■ PROBLEM DESCRIPTION
Only the lines from the one that contains "Instruction: Navigate to" through the last line of the data below should be duplicated, exactly and without pictures.

■ MATERIALS PROVIDED
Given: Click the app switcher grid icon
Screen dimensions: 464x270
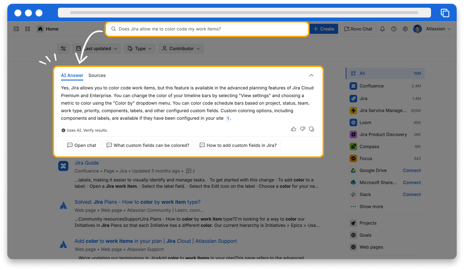Looking at the screenshot, I should (x=28, y=29).
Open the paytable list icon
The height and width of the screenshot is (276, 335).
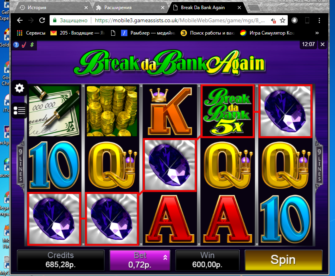19,110
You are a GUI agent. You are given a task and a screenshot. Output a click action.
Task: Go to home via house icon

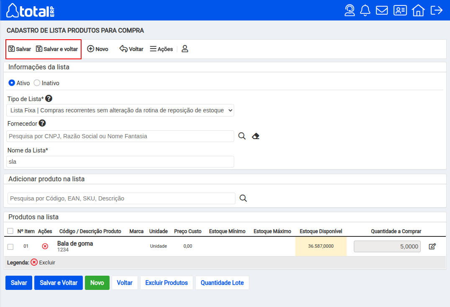tap(418, 10)

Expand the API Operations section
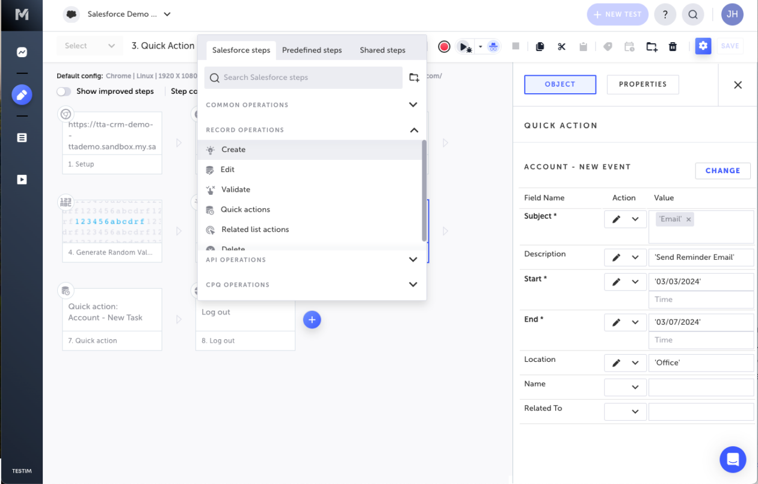click(413, 260)
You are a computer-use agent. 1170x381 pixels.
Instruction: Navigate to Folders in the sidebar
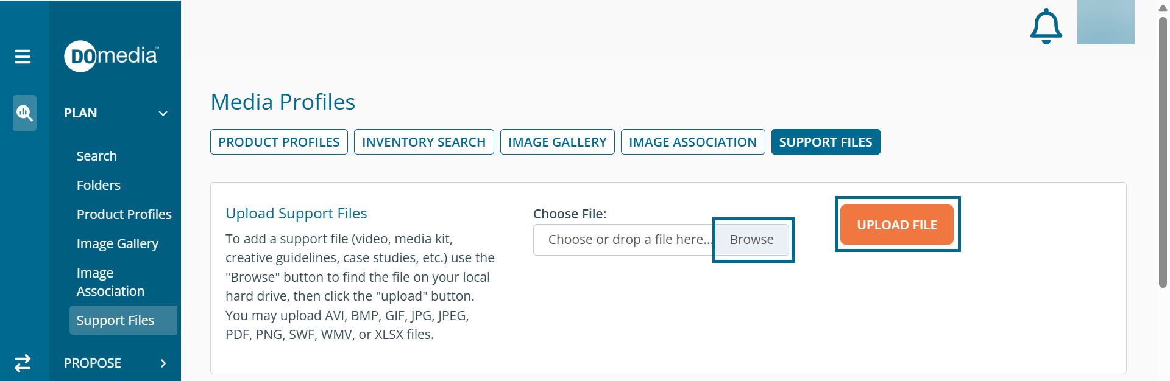[99, 186]
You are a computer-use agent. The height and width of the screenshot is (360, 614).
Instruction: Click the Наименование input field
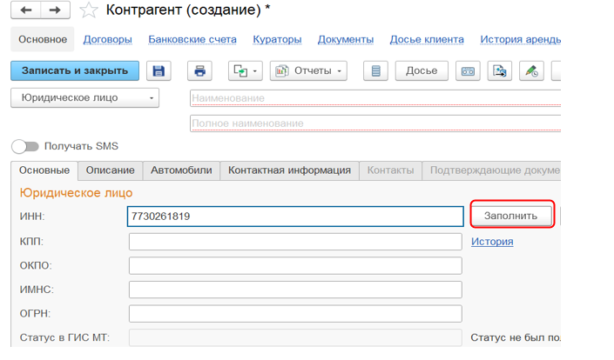[374, 98]
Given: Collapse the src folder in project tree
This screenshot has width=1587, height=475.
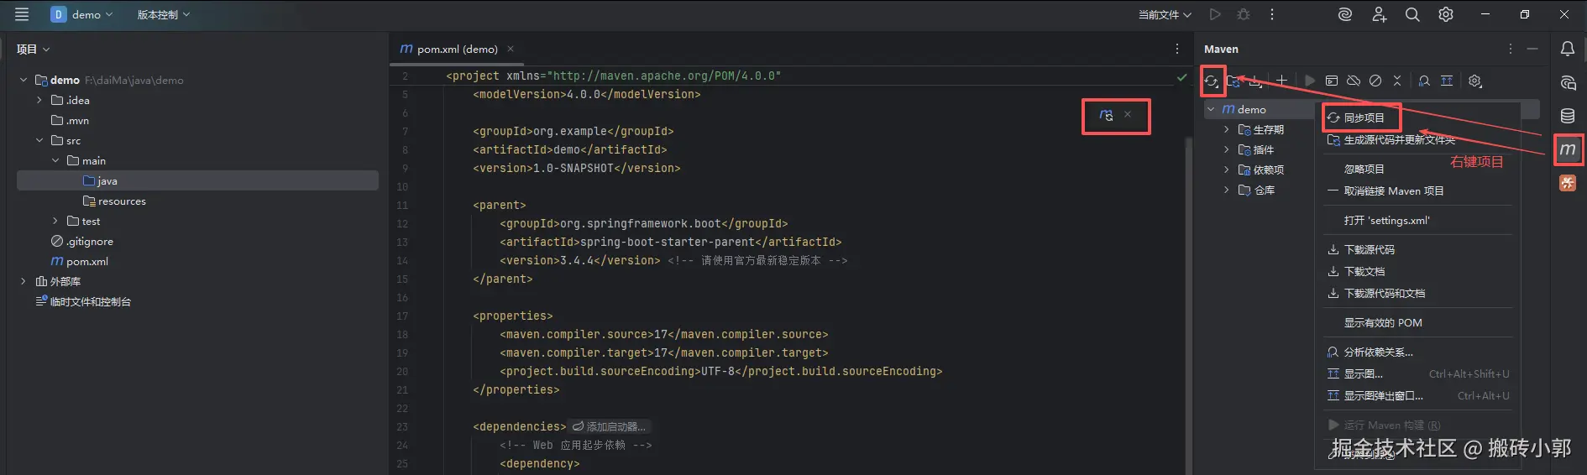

■ EXERCISE RESPONSE
Instruction: Navigate to Folders in the sidebar
[99, 186]
You are a computer-use agent. The height and width of the screenshot is (360, 614).
Instruction: Click the Наименование input field
[374, 98]
Given: Collapse the src folder in project tree
This screenshot has width=1587, height=475.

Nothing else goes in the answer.